In the event the Cafeteria Plan does not meet all the nondiscrimination requirements, employers may need to complete benefit election and payroll changes to bring the plan into compliance.
Form 5500 Obligation
A frequently overlooked responsibility for Cafeteria Plan sponsors is Form 5500 filings under certain circumstances. The IRS Notice 2002-24 suspended the filing requirement imposed on cafeteria and fringe benefit plans in 2002. However, do not be misled! The filing requirement for welfare plans remains unchanged.
What is a welfare benefit plan?
Welfare benefit plans provide benefits such as medical, dental, life insurance, apprenticeship and training, scholarship funds, severance pay and disability. Health flexible spending accounts (FSAs) contained inside Cafeteria Plans and Health Reimbursement Arrangements (HRAs) qualify as welfare benefit plans.
Who must file a Form 5500?
Employers that sponsor welfare benefit plans covered by Title I of ERISA, with 100 or more participants at the beginning of the plan year, are required to file a Form 5500 for those plans. However, there are a couple of exceptions that apply, depending on the type of employer sponsoring the plan. A general exception applies to:
• A governmental plan; or
• A church plan under ERISA section 3(33)

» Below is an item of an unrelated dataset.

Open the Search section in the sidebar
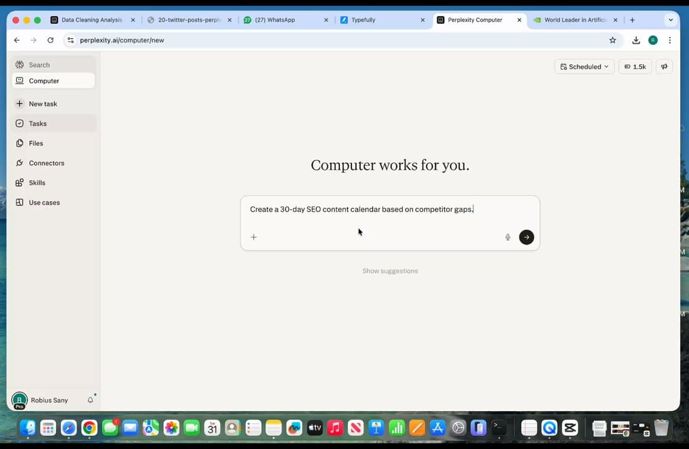This screenshot has height=449, width=689. click(x=39, y=65)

The plan may not be exempt from filing if:
• it is deemed to have plan assets;
• plan funds are separated from the employer’s general assets;
• plan funds are held in trust; or
• plan funds are forwarded to a Third Party Administrator.
Most non-exempt employer plans will complete all questions on Form 5500. Depending on the funding arrangement or payments from the plan, attaching Schedules may be applicable.
However, since 2009 the “Instructions for Form 5500″ were modified to make clear that plans that are paid from the general assets of the employer need not file Schedule C.
When does a welfare benefit need to file a Form 5500?
Forms must be filed by the last day of the 7th calendar month after the end of the plan year. A plan may obtain a one-time extension of time to file. Form 5558 must be sent by the original due date in order to gain a 2 1/2 month extension of time in which to complete and file the Form 5500.